- Supreme Court of the United States

Decided June 4, 2026
- Full case name: FCC v. AT&T Inc.
- Docket no.: 25-406
- Citations: 608 U.S. ___ (more)

Holding
- Because forfeiture orders issued under §503(b)(4) do not definitively resolve the parties' legal obligations, and the FCC's factual findings in forfeiture proceedings are not conclusive, it does not violate the Seventh Amendment for the FCC to issue forfeiture orders without a jury trial.

Court membership
- Chief Justice John Roberts Associate Justices Clarence Thomas · Samuel Alito Sonia Sotomayor · Elena Kagan Neil Gorsuch · Brett Kavanaugh Amy Coney Barrett · Ketanji Brown Jackson

Case opinions
- Majority: Roberts, joined by Alito, Sotomayor, Kagan, Gorsuch, Kavanaugh, Barrett, Jackson
- Dissent: Thomas

= FCC v. AT&T Inc. (2026) =

FCC v. AT&T Inc., , was a United States Supreme Court case in which the court held that because forfeiture orders issued under §503(b)(4) do not definitively resolve the parties' legal obligations, and the FCC's factual findings in forfeiture proceedings are not conclusive, it does not violate the Seventh Amendment for the FCC to issue forfeiture orders without a jury trial. Because of this, the Seventh Amendment does not prohibit administrative adjudications without juries as long as the defendant retains the right to a full de novo jury trial after the administrative proceedings are concluded and before they can be made to pay.

== Analysis ==
In an 8–1 majority, Chief Justice John Roberts clarified the scope of the Seventh Amendment in administrative enforcement proceedings. While the Seventh Amendment preserves the right to a jury before legal obligations are conclusively settled, it does not dictate the stage when a jury trial must take place.The majority concluded agency fact-finding does not infringe upon constitutional jury rights if the findings remain preliminary and subject to de novo review before an Article III jury.
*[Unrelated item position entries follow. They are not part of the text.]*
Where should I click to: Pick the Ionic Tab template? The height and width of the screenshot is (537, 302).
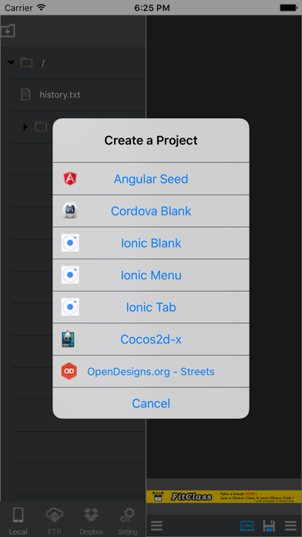pos(151,307)
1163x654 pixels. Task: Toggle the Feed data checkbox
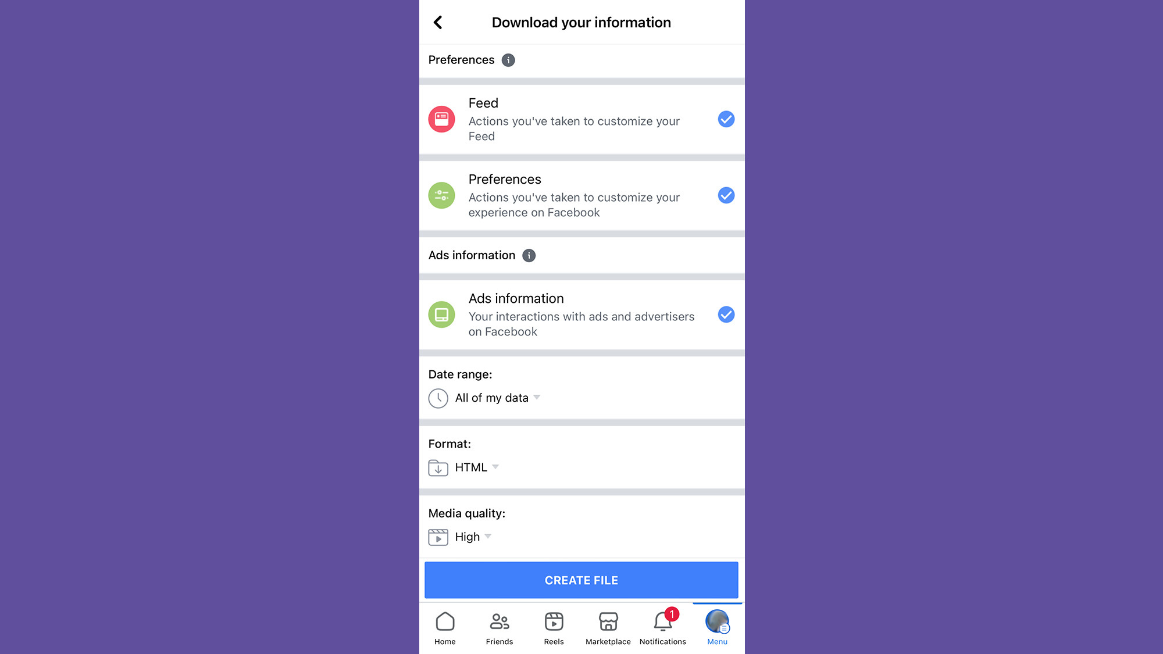tap(726, 119)
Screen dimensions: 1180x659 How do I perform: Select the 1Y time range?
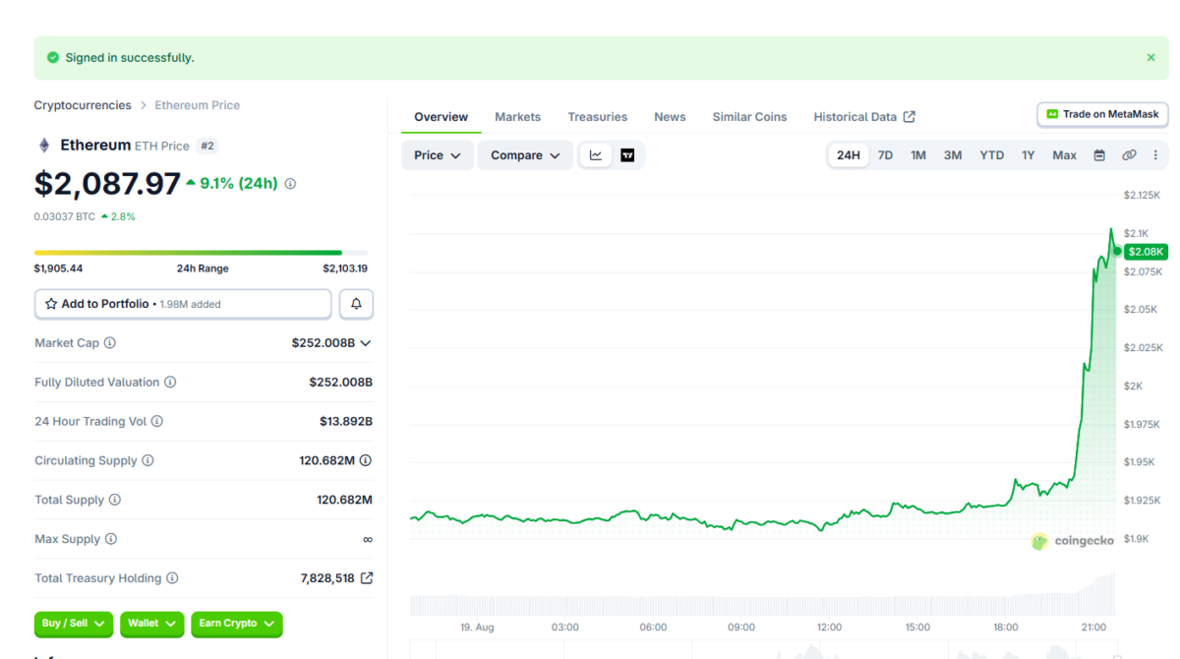pos(1028,155)
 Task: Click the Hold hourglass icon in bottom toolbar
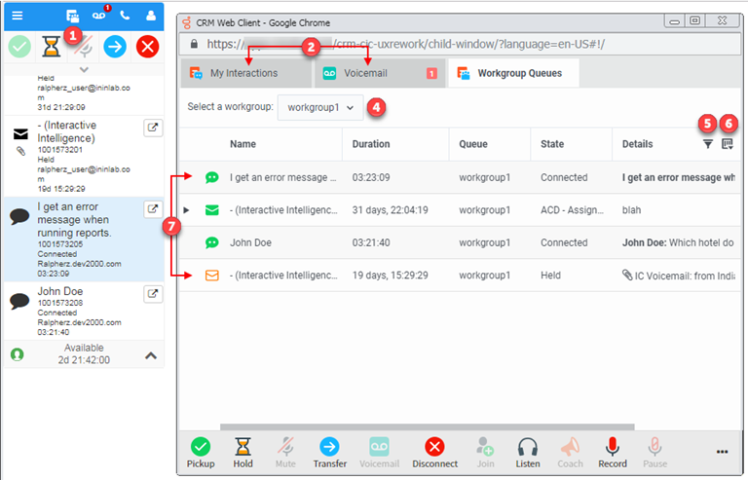[x=243, y=448]
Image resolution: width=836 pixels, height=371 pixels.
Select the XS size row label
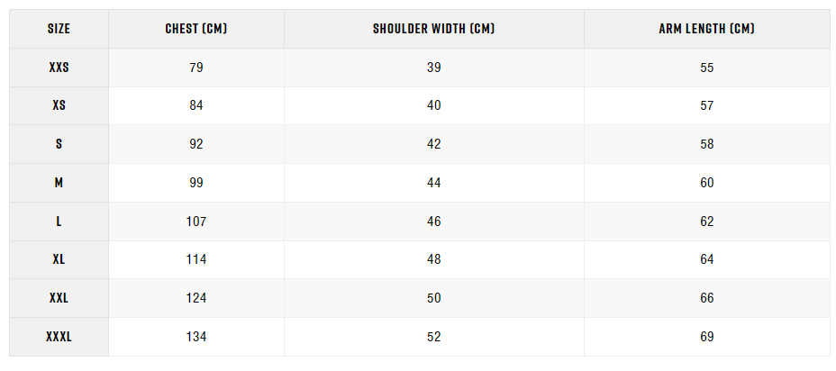pyautogui.click(x=59, y=105)
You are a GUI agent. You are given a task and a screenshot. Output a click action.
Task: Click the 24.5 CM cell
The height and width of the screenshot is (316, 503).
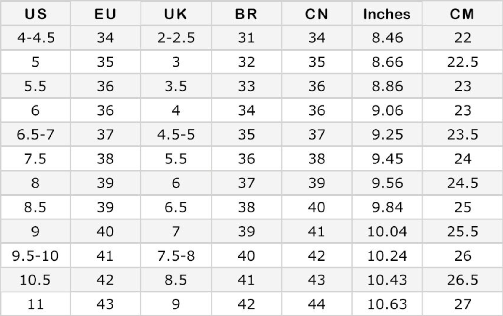[x=462, y=183]
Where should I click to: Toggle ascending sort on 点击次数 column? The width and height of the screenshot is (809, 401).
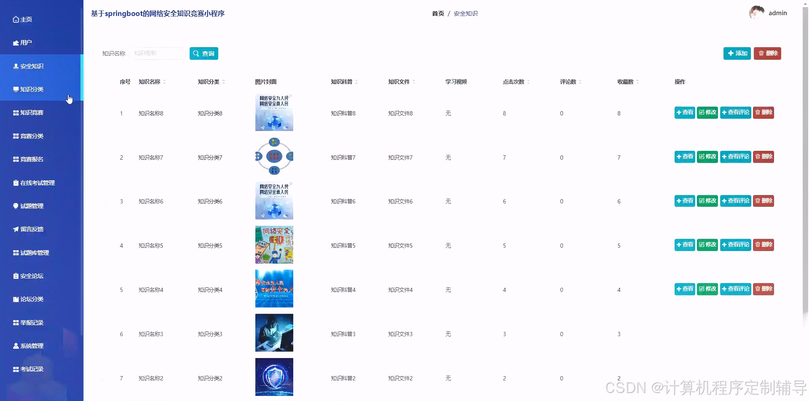click(528, 80)
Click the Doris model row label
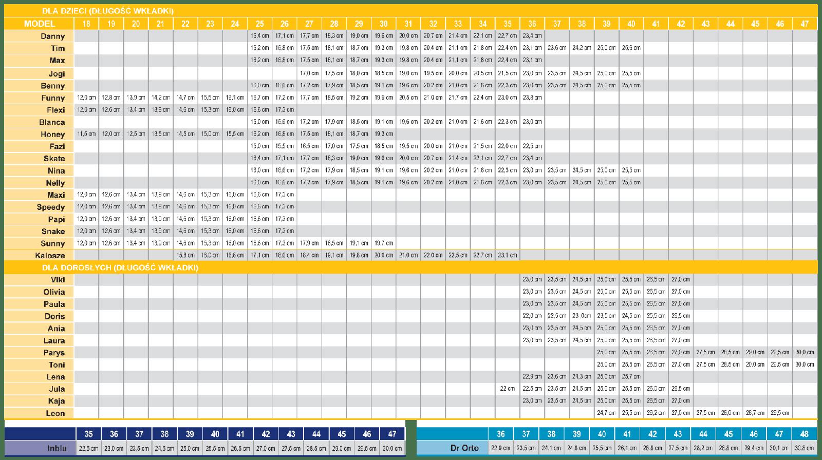The width and height of the screenshot is (822, 460). (x=54, y=316)
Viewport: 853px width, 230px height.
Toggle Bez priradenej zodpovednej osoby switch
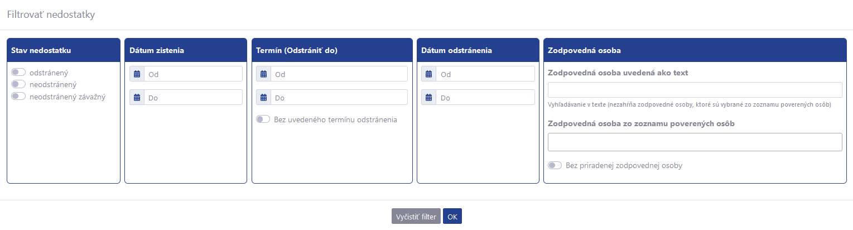click(555, 165)
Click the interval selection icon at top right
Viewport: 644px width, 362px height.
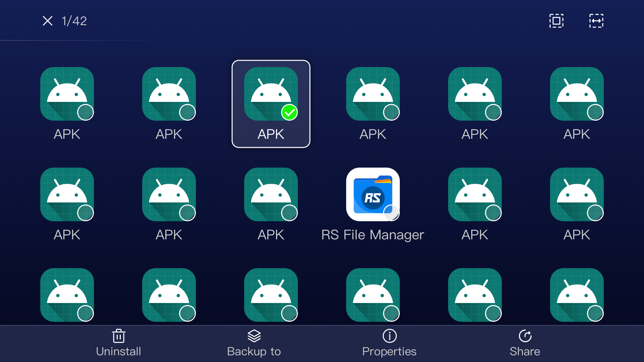(596, 21)
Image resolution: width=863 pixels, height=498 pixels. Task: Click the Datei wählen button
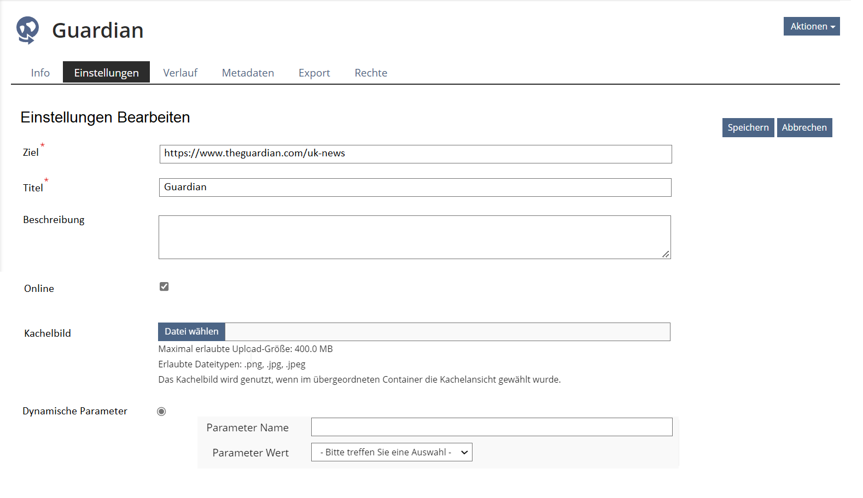191,332
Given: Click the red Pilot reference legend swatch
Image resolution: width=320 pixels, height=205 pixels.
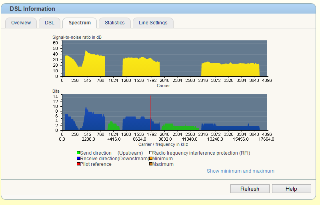Looking at the screenshot, I should 78,164.
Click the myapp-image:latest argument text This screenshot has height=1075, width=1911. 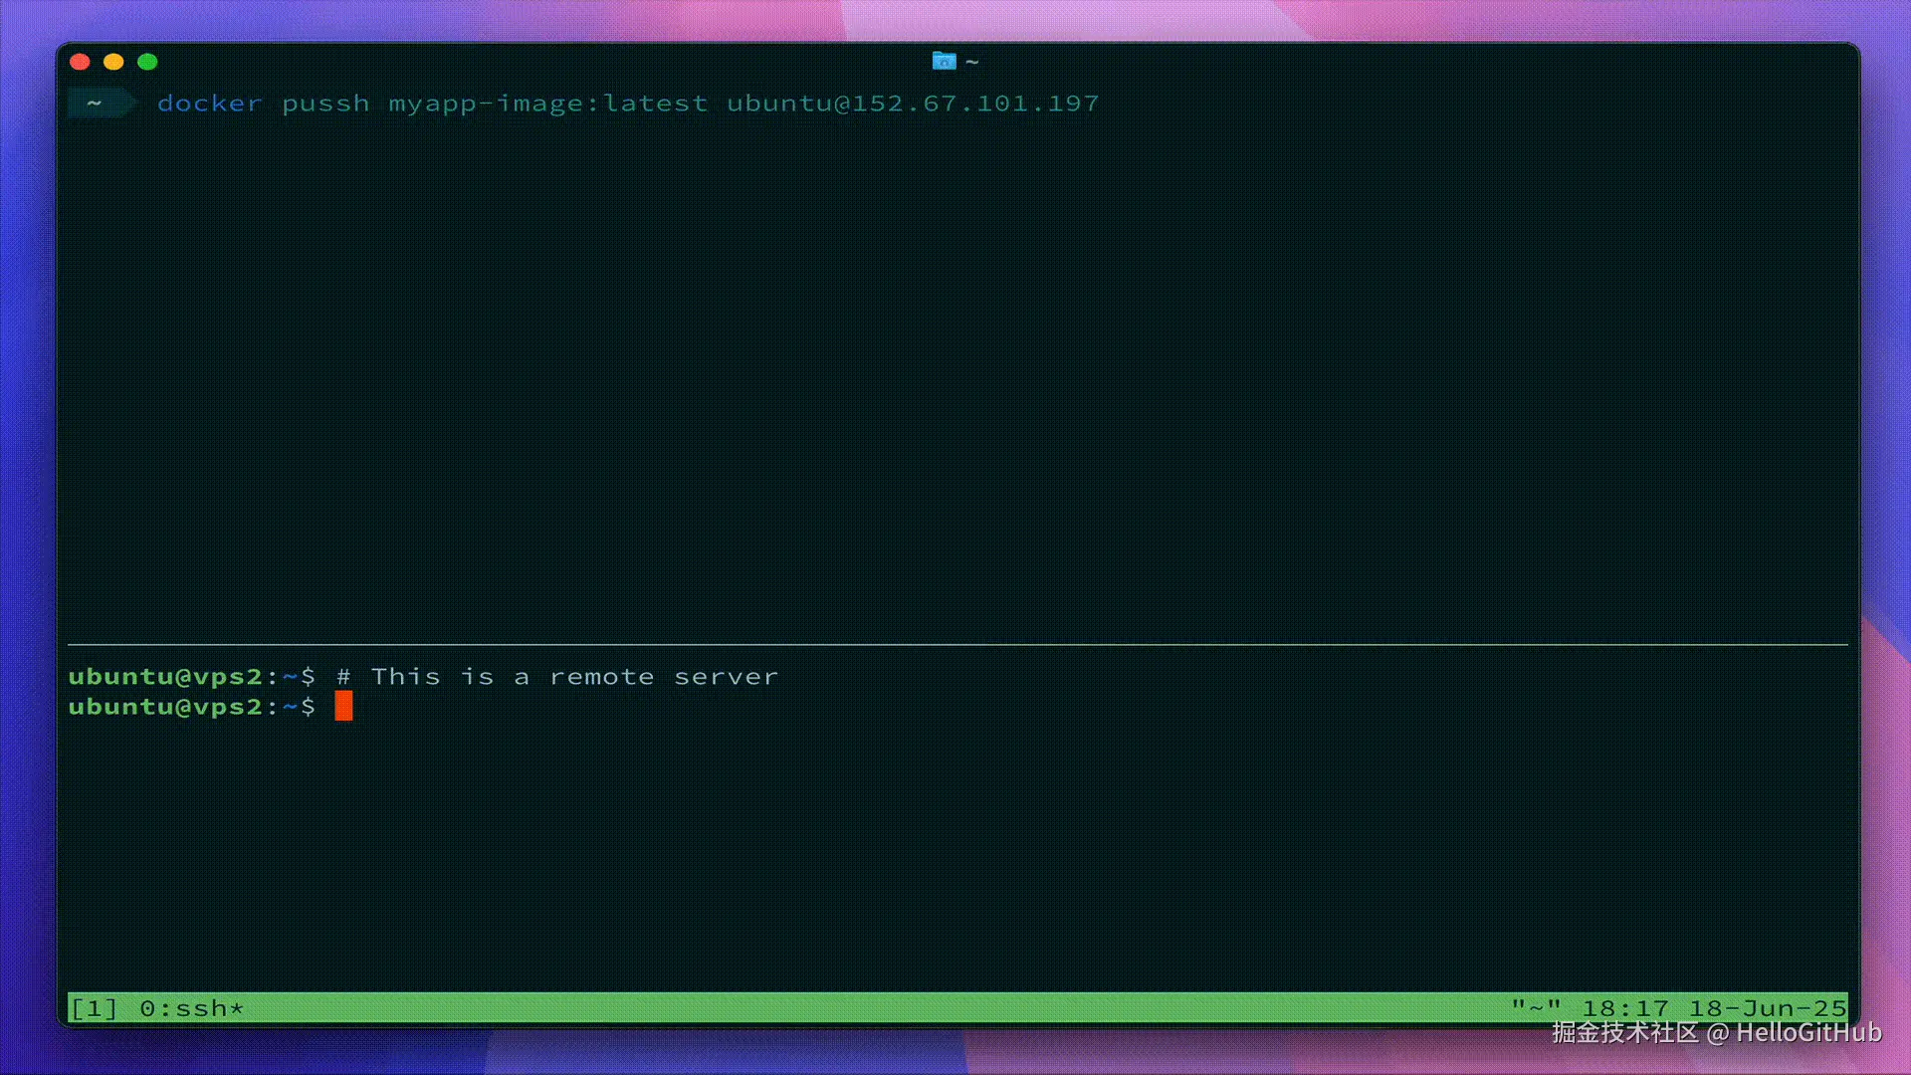coord(547,103)
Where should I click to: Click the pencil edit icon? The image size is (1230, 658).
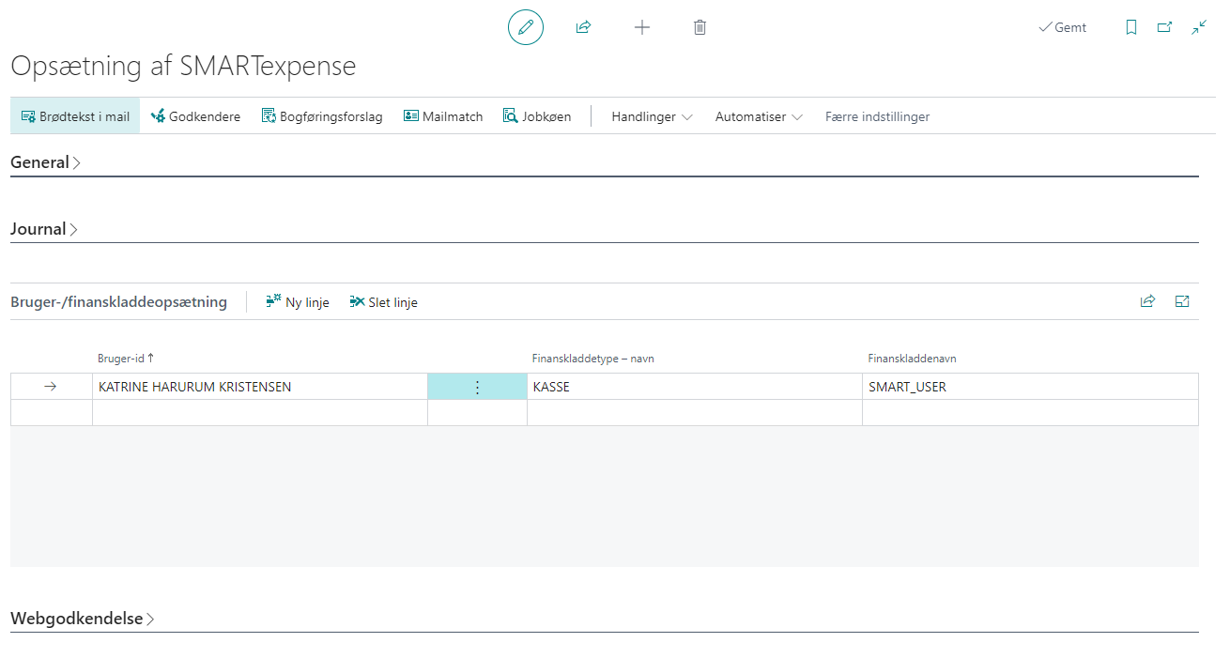[526, 27]
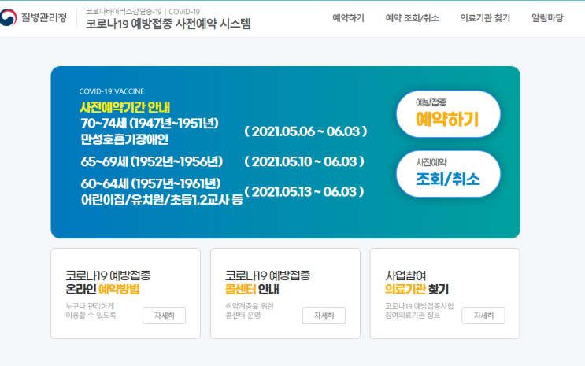Click the 예방접종 예약하기 pill button
Viewport: 585px width, 366px height.
coord(448,114)
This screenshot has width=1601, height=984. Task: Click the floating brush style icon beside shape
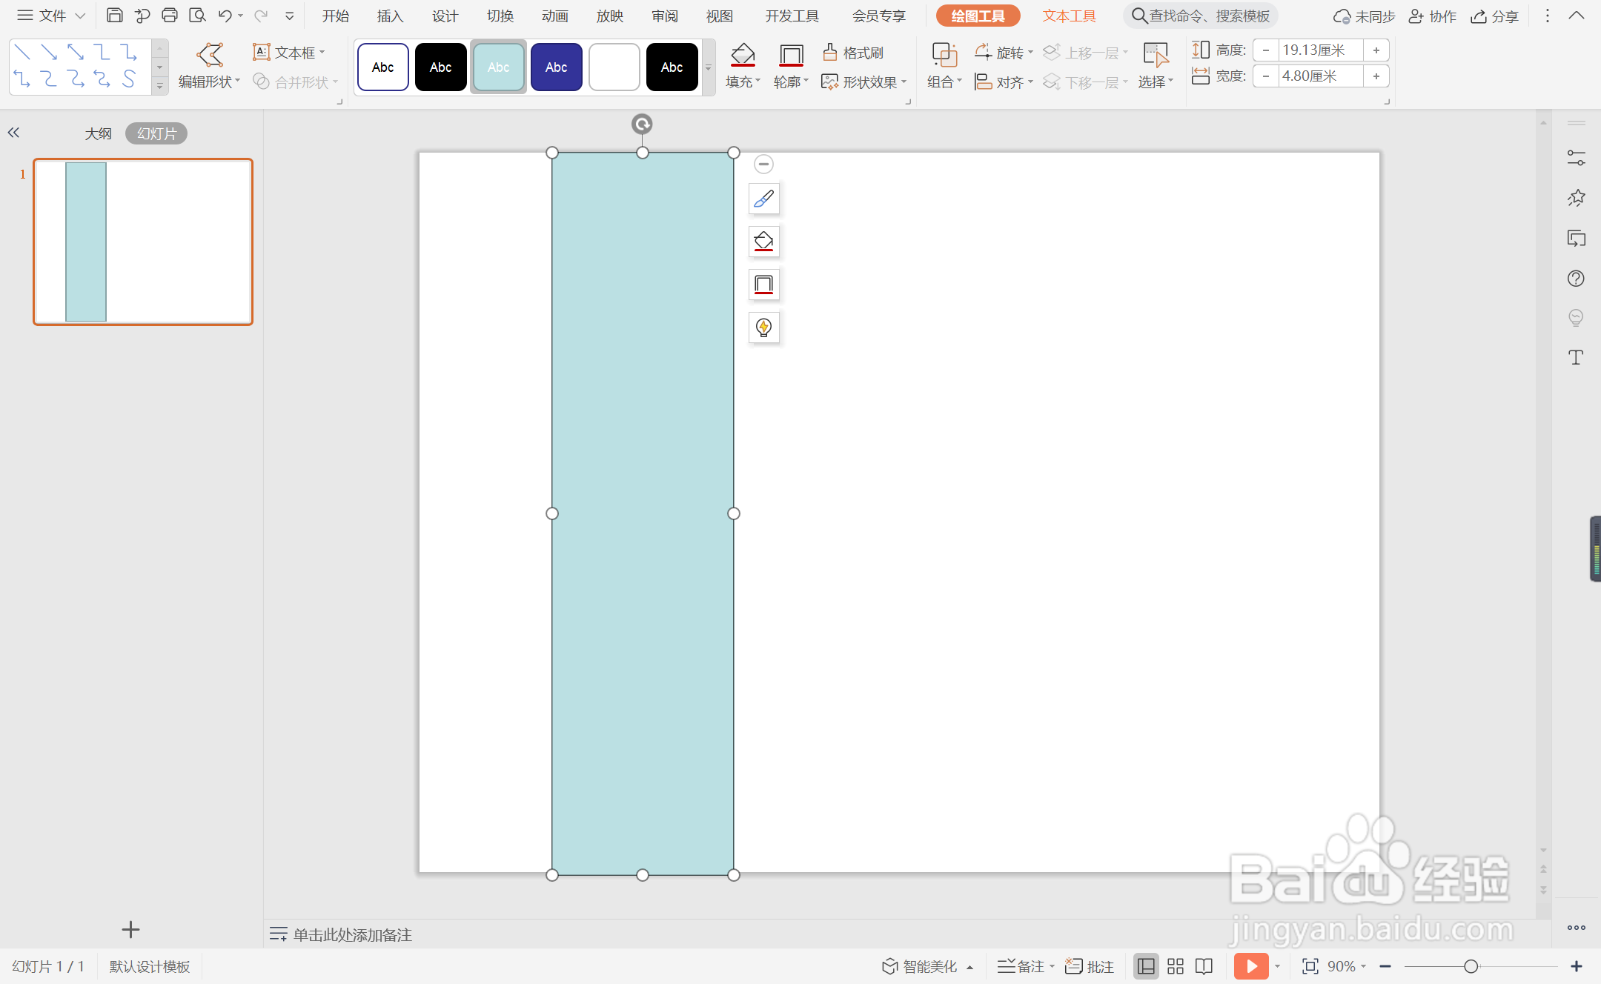point(763,199)
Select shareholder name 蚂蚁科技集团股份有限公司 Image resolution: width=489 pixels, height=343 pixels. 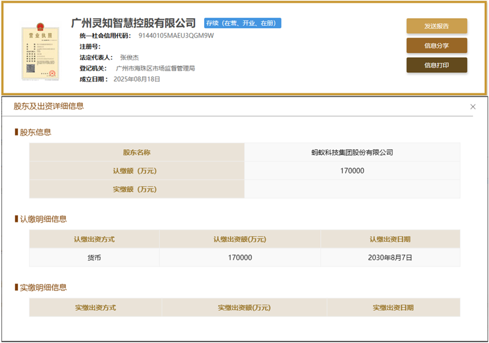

The Court distinguished the FCC's scheme from the Securities and Exchange Commission framework invalidated in SEC v. Jarkesy. Unlike the SEC penalties in Jarkesy, FCC forfeiture orders issued under 47 U.S.C. § 503(b)(4) carry no self-executing authority. Because the government cannot execute on assets, assess interest, or enforce payment without prevailing in a § 504(a) trial, the Court deemed the agency's forfeiture order a non-binding statutory prerequisite to suit (analogous to an EEOC right-to-sue letter) rather than a final adjudication of legal liability.

== Dissent ==
In his dissent, Justice Clarence Thomas argued the majority's holding relied on an incorrect reading of the FCC's enforcement history. He noted the FCC had long framed its forfeiture orders as mandatory. Thomas concluded because the carriers had complied with what appeared to be coercive, binding agency orders under protest, the Court unfairly deprived the carriers of relief.